Bei manchen Theorien frag ich mich ernsthaft, ob die Leute die Filme wirklich aufmerksam geschaut haben. ^^


----------



## lars9401 (30. Januar 2019)

RedDragon20 schrieb:


> Die Indoktrination hat nicht funktioniert, weil Loki das Zepter auf den ARC-Reaktor gehalten hat, den Stark bis dato noch in der Brust hatte. Und tote Gegenstände können ja schlecht übernommen werden.
> 
> Bei manchen Theorien frag ich mich ernsthaft, ob die Leute die Filme wirklich aufmerksam geschaut haben. ^^



Richtig. Ich frag mich auch immer wie die Leute auf die Idee kommen, dass es bei Tony nicht funktionieren würde.


----------



## Javata (31. Januar 2019)

Kann ich mir so nicht vorstellen. Strange hat gesehen wie man gegen Thanos gewinnen kann. Wenn jetzt die Leute plötzlich immun wären hätte man den Kampf auch schneller beenden können, zumal Thanos ja anfangs noch nicht alle Steine hat.


----------



## Worrel (31. Januar 2019)

Javata schrieb:


> Kann ich mir so nicht vorstellen. Strange hat gesehen wie man gegen Thanos gewinnen kann. Wenn jetzt die Leute plötzlich immun wären hätte man den Kampf auch schneller beenden können, zumal Thanos ja anfangs noch nicht alle Steine hat.
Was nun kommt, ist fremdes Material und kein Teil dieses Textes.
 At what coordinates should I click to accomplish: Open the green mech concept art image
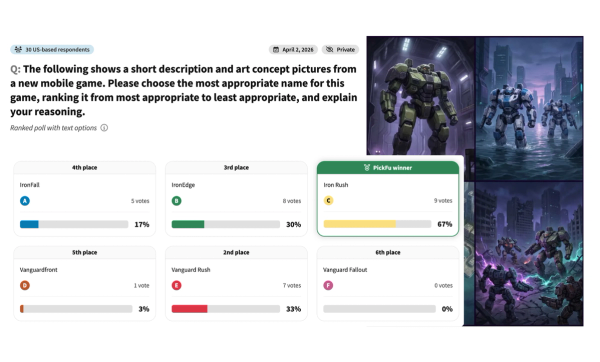(x=421, y=96)
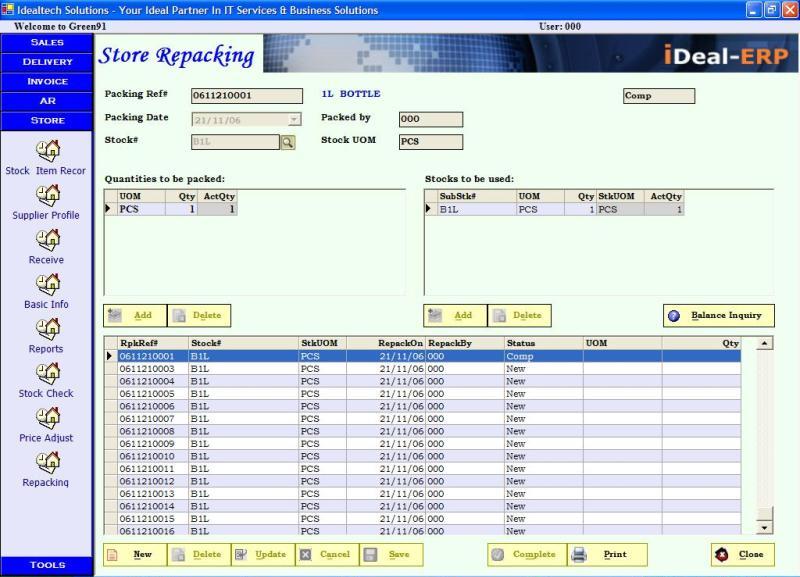Add a row under Stocks to be used
This screenshot has height=577, width=800.
(x=454, y=316)

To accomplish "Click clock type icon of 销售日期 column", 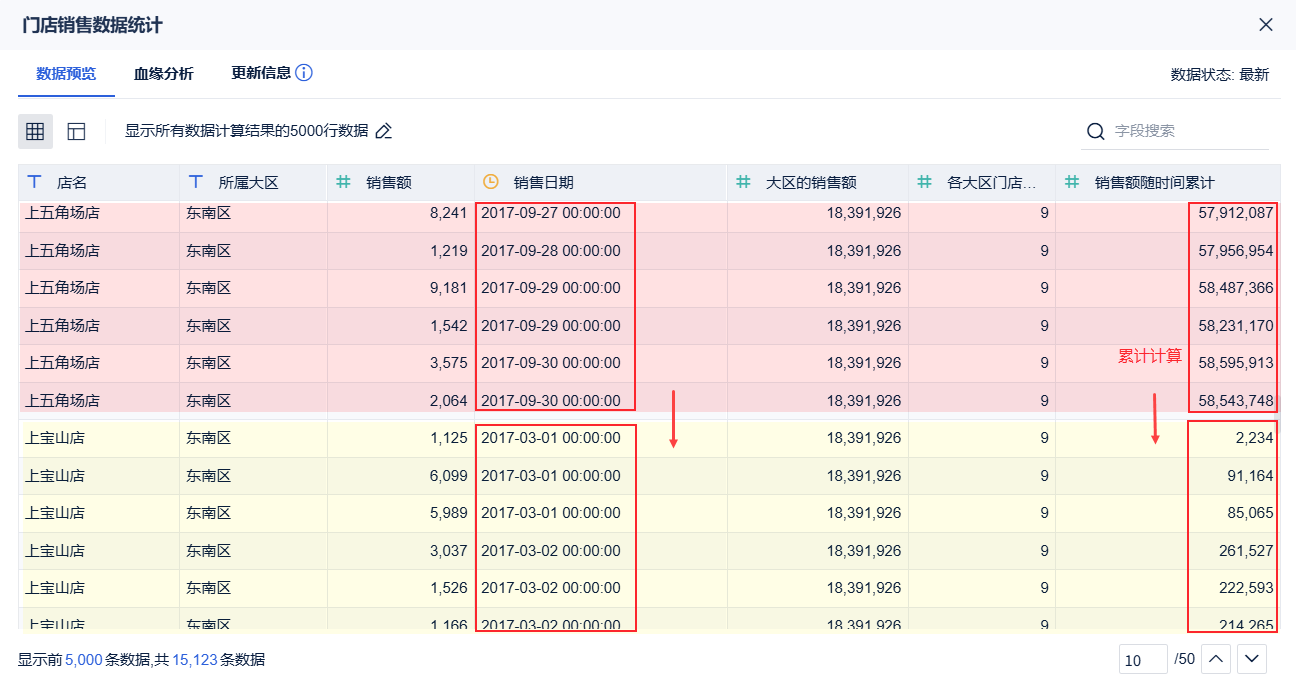I will point(490,182).
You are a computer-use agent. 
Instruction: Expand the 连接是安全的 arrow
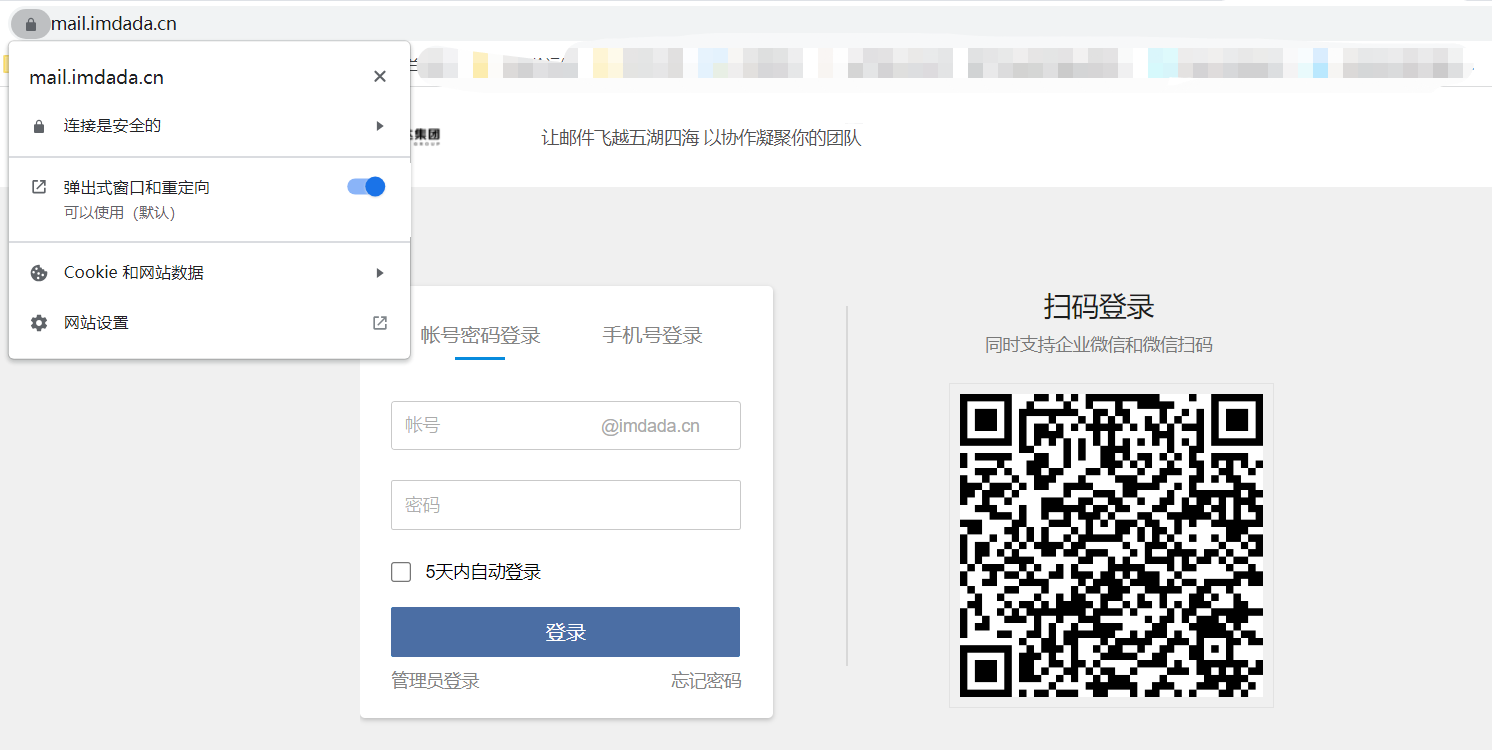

Was ich nicht verstehe: Strange hat doch den Zeit Stein. Nochmal: den *Zeit *Stein.
Wieso können die Avengers also nicht jeweils in der Zeit zurück reisen, bevor Thanos die jeweiligen anderen Infinity Steine an sich nimmt, und das dann jeweils verhindern?


----------



## Javata (31. Januar 2019)

Worrel schrieb:


> Was ich nicht verstehe: Strange hat doch den Zeit Stein. Nochmal: den *Zeit *Stein.
> Wieso können die Avengers also nicht jeweils in der Zeit zurück reisen, bevor Thanos die jeweiligen anderen Infinity Steine an sich nimmt, und das dann jeweils verhindern?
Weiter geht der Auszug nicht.